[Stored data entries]
_ _ _

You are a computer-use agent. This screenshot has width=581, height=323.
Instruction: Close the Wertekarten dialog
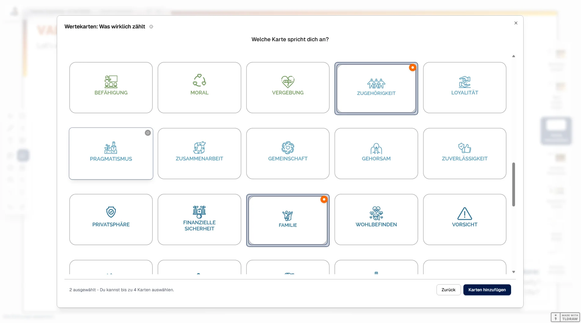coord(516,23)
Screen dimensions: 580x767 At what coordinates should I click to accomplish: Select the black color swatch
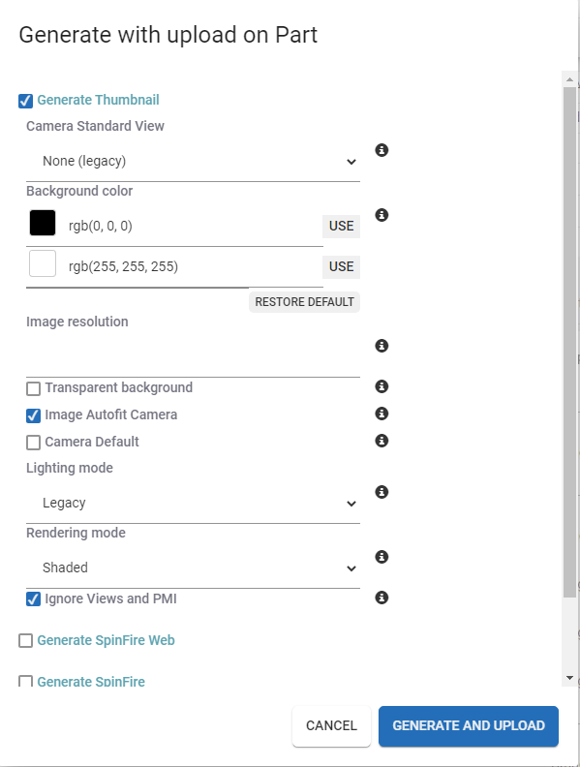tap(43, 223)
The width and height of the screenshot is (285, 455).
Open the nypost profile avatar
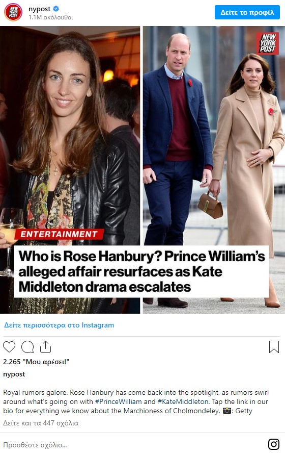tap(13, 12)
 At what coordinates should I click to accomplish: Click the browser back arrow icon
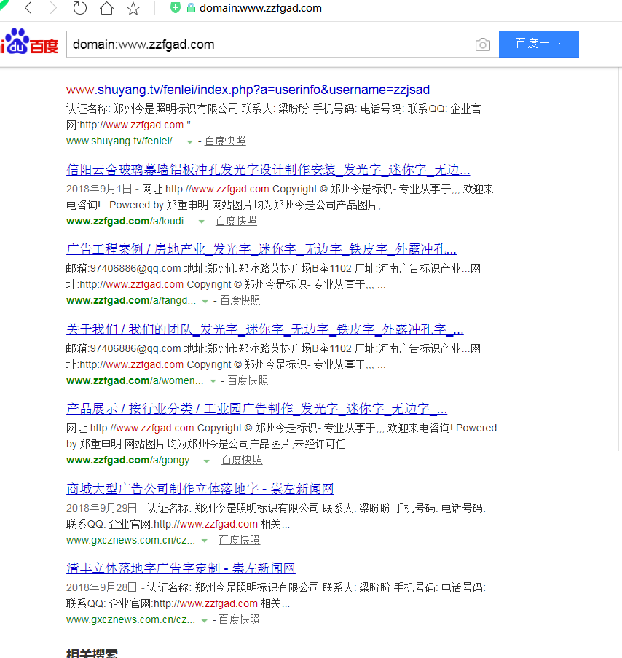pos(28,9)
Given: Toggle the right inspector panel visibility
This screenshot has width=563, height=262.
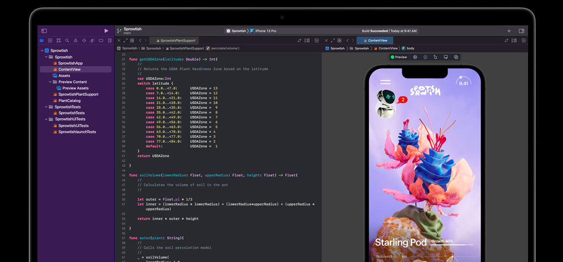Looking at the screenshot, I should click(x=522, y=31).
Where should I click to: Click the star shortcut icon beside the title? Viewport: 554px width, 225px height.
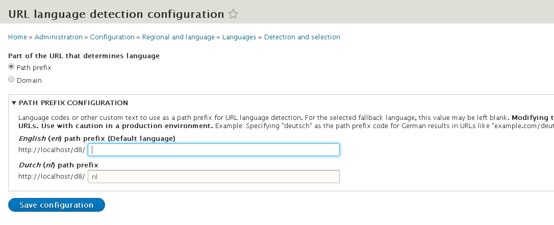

_ _ _

Write the lines out exactly, beginning at the line that holds "Screen dimensions: 580x767" and stopping after the last line of the entries; include no pictures.

» **Solution to the problem**
Screen dimensions: 580x767 At what coordinates should I click to accomplish: Select the black color swatch
tap(43, 223)
The width and height of the screenshot is (285, 455).
Open the nypost profile avatar
tap(13, 12)
 At what coordinates should I click to accomplish: Click the browser back arrow icon
pos(28,9)
Given: Toggle the right inspector panel visibility
This screenshot has width=563, height=262.
Looking at the screenshot, I should click(x=522, y=31).
Where should I click to: Click the star shortcut icon beside the title? Viewport: 554px width, 225px height.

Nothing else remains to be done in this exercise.